START Records shown
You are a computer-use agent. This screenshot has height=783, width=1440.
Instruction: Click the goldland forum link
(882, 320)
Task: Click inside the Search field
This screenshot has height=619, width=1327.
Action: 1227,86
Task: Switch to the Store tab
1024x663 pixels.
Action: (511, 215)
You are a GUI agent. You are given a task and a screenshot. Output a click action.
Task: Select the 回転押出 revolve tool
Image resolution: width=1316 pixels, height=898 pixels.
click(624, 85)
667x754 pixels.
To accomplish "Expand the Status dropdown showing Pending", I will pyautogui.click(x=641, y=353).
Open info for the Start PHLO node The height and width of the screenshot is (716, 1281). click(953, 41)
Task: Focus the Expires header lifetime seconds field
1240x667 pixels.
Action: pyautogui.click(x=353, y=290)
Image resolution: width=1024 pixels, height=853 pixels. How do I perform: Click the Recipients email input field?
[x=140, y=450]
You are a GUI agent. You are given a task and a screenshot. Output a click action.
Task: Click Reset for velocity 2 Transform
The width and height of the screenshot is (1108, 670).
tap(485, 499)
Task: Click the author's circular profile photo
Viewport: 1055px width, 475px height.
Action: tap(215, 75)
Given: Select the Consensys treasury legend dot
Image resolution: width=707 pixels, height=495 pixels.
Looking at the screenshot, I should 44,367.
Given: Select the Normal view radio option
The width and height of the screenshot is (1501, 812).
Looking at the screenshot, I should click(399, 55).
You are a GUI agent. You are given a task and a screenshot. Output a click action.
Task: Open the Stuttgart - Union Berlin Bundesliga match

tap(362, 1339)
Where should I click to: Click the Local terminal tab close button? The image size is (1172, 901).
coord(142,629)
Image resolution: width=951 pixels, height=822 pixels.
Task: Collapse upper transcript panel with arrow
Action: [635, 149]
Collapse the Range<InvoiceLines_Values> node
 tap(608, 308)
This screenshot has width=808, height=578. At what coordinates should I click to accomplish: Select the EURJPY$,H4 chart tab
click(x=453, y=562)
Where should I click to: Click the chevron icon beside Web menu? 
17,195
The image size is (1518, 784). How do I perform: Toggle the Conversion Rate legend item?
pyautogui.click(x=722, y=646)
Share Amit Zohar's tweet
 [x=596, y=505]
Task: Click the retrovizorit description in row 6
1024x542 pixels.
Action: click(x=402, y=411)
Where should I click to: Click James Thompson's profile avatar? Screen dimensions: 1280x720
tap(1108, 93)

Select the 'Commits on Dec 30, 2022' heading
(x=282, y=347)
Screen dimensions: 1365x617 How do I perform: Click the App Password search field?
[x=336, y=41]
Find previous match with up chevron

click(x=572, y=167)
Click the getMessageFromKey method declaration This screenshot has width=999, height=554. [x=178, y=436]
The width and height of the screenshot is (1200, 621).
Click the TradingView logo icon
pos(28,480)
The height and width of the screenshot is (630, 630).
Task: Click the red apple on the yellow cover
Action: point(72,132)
END Records shown
- **Task requirements**
The listing is to be given again exactly, line for line.

- **Response**
You are a computer-use agent. This screenshot has height=783, width=1440.
Instruction: Click the goldland forum link
(882, 320)
Task: Click inside the Search field
This screenshot has height=619, width=1327.
Action: 1227,86
Task: Switch to the Store tab
1024x663 pixels.
Action: (511, 215)
You are a GUI agent. You are given a task and a screenshot. Output a click action.
Task: Select the 回転押出 revolve tool
Image resolution: width=1316 pixels, height=898 pixels.
click(624, 85)
667x754 pixels.
To accomplish "Expand the Status dropdown showing Pending", I will pyautogui.click(x=641, y=353).
Open info for the Start PHLO node The height and width of the screenshot is (716, 1281). click(953, 41)
Task: Focus the Expires header lifetime seconds field
1240x667 pixels.
Action: pyautogui.click(x=353, y=290)
Image resolution: width=1024 pixels, height=853 pixels. How do I perform: Click the Recipients email input field?
[x=140, y=450]
You are a GUI agent. You are given a task and a screenshot. Output a click action.
Task: Click Reset for velocity 2 Transform
The width and height of the screenshot is (1108, 670).
tap(485, 499)
Task: Click the author's circular profile photo
Viewport: 1055px width, 475px height.
Action: tap(215, 75)
Given: Select the Consensys treasury legend dot
Image resolution: width=707 pixels, height=495 pixels.
Looking at the screenshot, I should 44,367.
Given: Select the Normal view radio option
The width and height of the screenshot is (1501, 812).
Looking at the screenshot, I should click(399, 55).
You are a GUI agent. You are given a task and a screenshot. Output a click action.
Task: Open the Stuttgart - Union Berlin Bundesliga match

tap(362, 1339)
Where should I click to: Click the Local terminal tab close button? The image size is (1172, 901).
coord(142,629)
Image resolution: width=951 pixels, height=822 pixels.
Task: Collapse upper transcript panel with arrow
Action: [635, 149]
Collapse the Range<InvoiceLines_Values> node
 tap(608, 308)
This screenshot has width=808, height=578. At what coordinates should I click to accomplish: Select the EURJPY$,H4 chart tab
click(x=453, y=562)
Where should I click to: Click the chevron icon beside Web menu? 
17,195
The image size is (1518, 784). How do I perform: Toggle the Conversion Rate legend item?
pyautogui.click(x=722, y=646)
Share Amit Zohar's tweet
 [x=596, y=505]
Task: Click the retrovizorit description in row 6
1024x542 pixels.
Action: click(x=402, y=411)
Where should I click to: Click James Thompson's profile avatar? Screen dimensions: 1280x720
tap(1108, 93)

Select the 'Commits on Dec 30, 2022' heading
(x=282, y=347)
Screen dimensions: 1365x617 How do I perform: Click the App Password search field?
[x=336, y=41]
Find previous match with up chevron

click(x=572, y=167)
Click the getMessageFromKey method declaration This screenshot has width=999, height=554. [x=178, y=436]
The width and height of the screenshot is (1200, 621).
Click the TradingView logo icon
pos(28,480)
The height and width of the screenshot is (630, 630).
Task: Click the red apple on the yellow cover
Action: point(72,132)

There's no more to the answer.